Aşağıdaki kayıtlarda "Open" dizesini içeren satırları sayın ve yalnızca bu sayıyı yazın. Büyük-küçük harf ayrımı dikkate alınır.

◆ Gösterilen veriler
- - -

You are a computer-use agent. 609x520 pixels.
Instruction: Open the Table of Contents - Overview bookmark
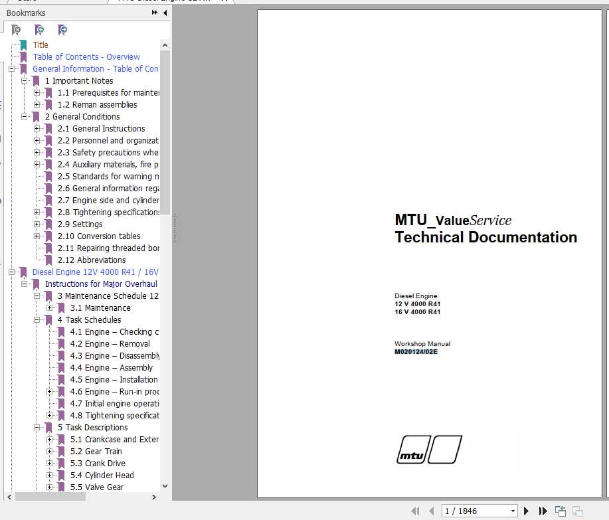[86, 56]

- - -

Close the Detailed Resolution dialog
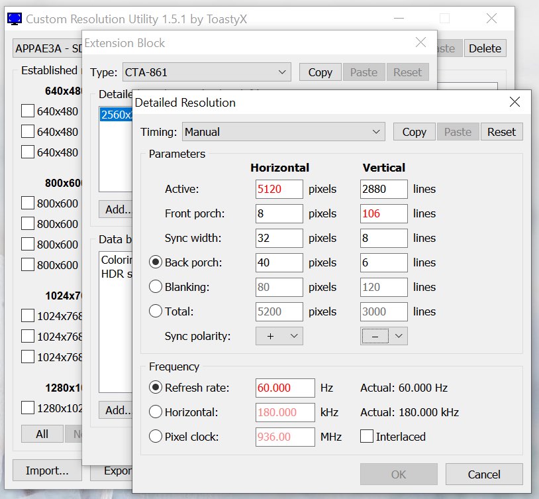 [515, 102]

- - -

◆ Yanıt
1